(Saved entries)
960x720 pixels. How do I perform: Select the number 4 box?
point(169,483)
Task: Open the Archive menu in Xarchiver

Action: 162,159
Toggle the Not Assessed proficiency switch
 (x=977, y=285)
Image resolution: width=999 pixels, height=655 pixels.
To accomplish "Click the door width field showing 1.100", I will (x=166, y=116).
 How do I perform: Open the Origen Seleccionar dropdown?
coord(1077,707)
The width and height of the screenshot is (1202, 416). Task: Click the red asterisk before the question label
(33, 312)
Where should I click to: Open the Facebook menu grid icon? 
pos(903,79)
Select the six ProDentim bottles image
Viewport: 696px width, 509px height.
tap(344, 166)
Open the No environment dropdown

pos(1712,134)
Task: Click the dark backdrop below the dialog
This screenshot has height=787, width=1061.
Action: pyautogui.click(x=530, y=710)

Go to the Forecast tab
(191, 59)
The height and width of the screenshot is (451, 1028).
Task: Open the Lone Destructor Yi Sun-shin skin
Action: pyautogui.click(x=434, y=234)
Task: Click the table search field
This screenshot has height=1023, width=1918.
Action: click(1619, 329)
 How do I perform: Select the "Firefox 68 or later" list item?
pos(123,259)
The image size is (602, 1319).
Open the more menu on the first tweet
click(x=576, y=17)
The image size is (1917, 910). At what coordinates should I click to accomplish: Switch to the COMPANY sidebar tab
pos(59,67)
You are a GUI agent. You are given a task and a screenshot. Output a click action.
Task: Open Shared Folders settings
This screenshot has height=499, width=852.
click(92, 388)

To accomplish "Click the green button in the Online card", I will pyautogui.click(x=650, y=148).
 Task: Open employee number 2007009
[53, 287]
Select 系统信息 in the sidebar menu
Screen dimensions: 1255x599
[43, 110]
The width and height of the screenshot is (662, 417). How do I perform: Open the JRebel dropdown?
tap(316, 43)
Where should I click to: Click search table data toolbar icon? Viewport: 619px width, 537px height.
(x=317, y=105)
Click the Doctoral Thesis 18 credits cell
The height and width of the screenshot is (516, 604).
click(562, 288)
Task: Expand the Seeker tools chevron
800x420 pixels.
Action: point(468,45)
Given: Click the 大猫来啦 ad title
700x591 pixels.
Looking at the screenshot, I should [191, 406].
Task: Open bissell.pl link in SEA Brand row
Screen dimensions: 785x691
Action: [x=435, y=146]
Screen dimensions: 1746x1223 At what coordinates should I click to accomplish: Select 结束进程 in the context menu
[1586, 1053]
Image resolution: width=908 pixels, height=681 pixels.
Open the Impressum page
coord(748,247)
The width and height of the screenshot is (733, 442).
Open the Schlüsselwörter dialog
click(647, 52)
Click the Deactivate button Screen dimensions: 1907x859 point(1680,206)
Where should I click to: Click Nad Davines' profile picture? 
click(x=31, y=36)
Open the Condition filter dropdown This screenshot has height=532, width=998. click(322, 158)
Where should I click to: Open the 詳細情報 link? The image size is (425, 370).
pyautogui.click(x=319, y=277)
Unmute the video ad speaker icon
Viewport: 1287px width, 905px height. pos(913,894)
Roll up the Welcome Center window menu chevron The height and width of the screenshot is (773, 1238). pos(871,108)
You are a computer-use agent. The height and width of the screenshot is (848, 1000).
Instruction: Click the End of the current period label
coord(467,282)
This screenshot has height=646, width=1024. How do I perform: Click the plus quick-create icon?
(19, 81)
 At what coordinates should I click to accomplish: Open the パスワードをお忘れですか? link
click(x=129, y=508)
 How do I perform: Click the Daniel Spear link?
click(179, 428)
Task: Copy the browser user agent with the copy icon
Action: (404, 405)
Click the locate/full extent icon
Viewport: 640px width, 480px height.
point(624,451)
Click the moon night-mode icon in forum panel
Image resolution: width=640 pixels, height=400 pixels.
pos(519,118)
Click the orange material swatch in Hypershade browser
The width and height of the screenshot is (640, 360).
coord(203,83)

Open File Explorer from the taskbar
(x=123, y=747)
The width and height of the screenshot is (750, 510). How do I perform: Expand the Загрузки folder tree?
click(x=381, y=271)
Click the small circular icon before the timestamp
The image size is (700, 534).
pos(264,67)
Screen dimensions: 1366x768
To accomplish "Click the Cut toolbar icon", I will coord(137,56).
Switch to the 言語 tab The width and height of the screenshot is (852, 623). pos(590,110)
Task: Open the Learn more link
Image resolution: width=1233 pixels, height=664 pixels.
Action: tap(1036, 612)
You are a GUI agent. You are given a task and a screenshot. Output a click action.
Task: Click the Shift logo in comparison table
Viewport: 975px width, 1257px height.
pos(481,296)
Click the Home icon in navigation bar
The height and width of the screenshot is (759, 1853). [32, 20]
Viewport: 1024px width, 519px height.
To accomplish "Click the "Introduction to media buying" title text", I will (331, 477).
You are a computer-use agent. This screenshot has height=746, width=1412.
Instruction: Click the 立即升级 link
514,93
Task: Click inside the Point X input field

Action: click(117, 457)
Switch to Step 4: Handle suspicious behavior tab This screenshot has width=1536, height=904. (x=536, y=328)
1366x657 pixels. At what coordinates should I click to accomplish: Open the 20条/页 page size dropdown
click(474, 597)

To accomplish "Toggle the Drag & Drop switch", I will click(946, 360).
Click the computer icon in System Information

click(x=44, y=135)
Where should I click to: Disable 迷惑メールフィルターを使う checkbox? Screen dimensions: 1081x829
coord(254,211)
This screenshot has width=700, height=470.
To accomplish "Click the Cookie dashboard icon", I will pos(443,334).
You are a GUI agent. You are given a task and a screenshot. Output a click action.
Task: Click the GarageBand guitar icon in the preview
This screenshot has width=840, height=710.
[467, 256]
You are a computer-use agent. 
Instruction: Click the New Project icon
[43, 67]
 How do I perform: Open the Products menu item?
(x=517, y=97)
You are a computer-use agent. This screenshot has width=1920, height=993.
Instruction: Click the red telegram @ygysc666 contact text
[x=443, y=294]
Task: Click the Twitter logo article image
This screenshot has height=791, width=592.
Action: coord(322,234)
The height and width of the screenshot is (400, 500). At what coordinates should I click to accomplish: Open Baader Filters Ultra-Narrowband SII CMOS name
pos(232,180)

Task brief -
Copy each record exactly, leaving nothing out.

Answer below -
960x720 pixels. How do I perform: Select the number 4 box?
point(169,483)
Task: Open the Archive menu in Xarchiver

Action: 162,159
Toggle the Not Assessed proficiency switch
 (x=977, y=285)
Image resolution: width=999 pixels, height=655 pixels.
To accomplish "Click the door width field showing 1.100", I will (x=166, y=116).
 How do I perform: Open the Origen Seleccionar dropdown?
coord(1077,707)
The width and height of the screenshot is (1202, 416). Task: Click the red asterisk before the question label
(33, 312)
Where should I click to: Open the Facebook menu grid icon? 
pos(903,79)
Select the six ProDentim bottles image
Viewport: 696px width, 509px height.
tap(344, 166)
Open the No environment dropdown

pos(1712,134)
Task: Click the dark backdrop below the dialog
This screenshot has height=787, width=1061.
Action: pyautogui.click(x=530, y=710)

Go to the Forecast tab
(191, 59)
The height and width of the screenshot is (451, 1028).
Task: Open the Lone Destructor Yi Sun-shin skin
Action: pyautogui.click(x=434, y=234)
Task: Click the table search field
This screenshot has height=1023, width=1918.
Action: click(1619, 329)
 How do I perform: Select the "Firefox 68 or later" list item?
pos(123,259)
The image size is (602, 1319).
Open the more menu on the first tweet
click(x=576, y=17)
The image size is (1917, 910). At what coordinates should I click to accomplish: Switch to the COMPANY sidebar tab
pos(59,67)
You are a GUI agent. You are given a task and a screenshot. Output a click action.
Task: Open Shared Folders settings
This screenshot has height=499, width=852.
click(92, 388)

To accomplish "Click the green button in the Online card", I will pyautogui.click(x=650, y=148).
 Task: Open employee number 2007009
[53, 287]
Select 系统信息 in the sidebar menu
Screen dimensions: 1255x599
[43, 110]
The width and height of the screenshot is (662, 417). How do I perform: Open the JRebel dropdown?
tap(316, 43)
Where should I click to: Click search table data toolbar icon? Viewport: 619px width, 537px height.
(x=317, y=105)
Click the Doctoral Thesis 18 credits cell
The height and width of the screenshot is (516, 604).
click(562, 288)
Task: Expand the Seeker tools chevron
800x420 pixels.
Action: point(468,45)
Given: Click the 大猫来啦 ad title
700x591 pixels.
Looking at the screenshot, I should [191, 406].
Task: Open bissell.pl link in SEA Brand row
Screen dimensions: 785x691
Action: [x=435, y=146]
Screen dimensions: 1746x1223 At what coordinates should I click to accomplish: Select 结束进程 in the context menu
[1586, 1053]
Image resolution: width=908 pixels, height=681 pixels.
Open the Impressum page
coord(748,247)
The width and height of the screenshot is (733, 442).
Open the Schlüsselwörter dialog
click(647, 52)
Click the Deactivate button Screen dimensions: 1907x859 point(1680,206)
Where should I click to: Click Nad Davines' profile picture? 
click(x=31, y=36)
Open the Condition filter dropdown This screenshot has height=532, width=998. click(322, 158)
Where should I click to: Open the 詳細情報 link? The image size is (425, 370).
pyautogui.click(x=319, y=277)
Unmute the video ad speaker icon
Viewport: 1287px width, 905px height. pos(913,894)
Roll up the Welcome Center window menu chevron The height and width of the screenshot is (773, 1238). pos(871,108)
You are a computer-use agent. The height and width of the screenshot is (848, 1000).
Instruction: Click the End of the current period label
coord(467,282)
This screenshot has height=646, width=1024. How do I perform: Click the plus quick-create icon?
(19, 81)
 At what coordinates should I click to accomplish: Open the パスワードをお忘れですか? link
click(x=129, y=508)
 How do I perform: Click the Daniel Spear link?
click(179, 428)
Task: Copy the browser user agent with the copy icon
Action: (404, 405)
Click the locate/full extent icon
Viewport: 640px width, 480px height.
point(624,451)
Click the moon night-mode icon in forum panel
Image resolution: width=640 pixels, height=400 pixels.
pos(519,118)
Click the orange material swatch in Hypershade browser
The width and height of the screenshot is (640, 360).
coord(203,83)

Open File Explorer from the taskbar
(x=123, y=747)
The width and height of the screenshot is (750, 510). How do I perform: Expand the Загрузки folder tree?
click(x=381, y=271)
Click the small circular icon before the timestamp
The image size is (700, 534).
pos(264,67)
Screen dimensions: 1366x768
To accomplish "Click the Cut toolbar icon", I will coord(137,56).
Switch to the 言語 tab The width and height of the screenshot is (852, 623). pos(590,110)
Task: Open the Learn more link
Image resolution: width=1233 pixels, height=664 pixels.
Action: tap(1036, 612)
You are a GUI agent. You are given a task and a screenshot. Output a click action.
Task: Click the Shift logo in comparison table
Viewport: 975px width, 1257px height.
pos(481,296)
Click the Home icon in navigation bar
The height and width of the screenshot is (759, 1853). [32, 20]
Viewport: 1024px width, 519px height.
To accomplish "Click the "Introduction to media buying" title text", I will (331, 477).
You are a computer-use agent. This screenshot has height=746, width=1412.
Instruction: Click the 立即升级 link
514,93
Task: Click inside the Point X input field

Action: click(117, 457)
Switch to Step 4: Handle suspicious behavior tab This screenshot has width=1536, height=904. (x=536, y=328)
1366x657 pixels. At what coordinates should I click to accomplish: Open the 20条/页 page size dropdown
click(474, 597)

To accomplish "Toggle the Drag & Drop switch", I will click(946, 360).
Click the computer icon in System Information

click(x=44, y=135)
Where should I click to: Disable 迷惑メールフィルターを使う checkbox? Screen dimensions: 1081x829
coord(254,211)
This screenshot has width=700, height=470.
To accomplish "Click the Cookie dashboard icon", I will pos(443,334).
You are a GUI agent. You are given a task and a screenshot. Output a click action.
Task: Click the GarageBand guitar icon in the preview
This screenshot has width=840, height=710.
[467, 256]
You are a computer-use agent. 
Instruction: Click the New Project icon
[43, 67]
 How do I perform: Open the Products menu item?
(x=517, y=97)
You are a computer-use agent. This screenshot has width=1920, height=993.
Instruction: Click the red telegram @ygysc666 contact text
[x=443, y=294]
Task: Click the Twitter logo article image
This screenshot has height=791, width=592.
Action: coord(322,234)
The height and width of the screenshot is (400, 500). At what coordinates should I click to accomplish: Open Baader Filters Ultra-Narrowband SII CMOS name
pos(232,180)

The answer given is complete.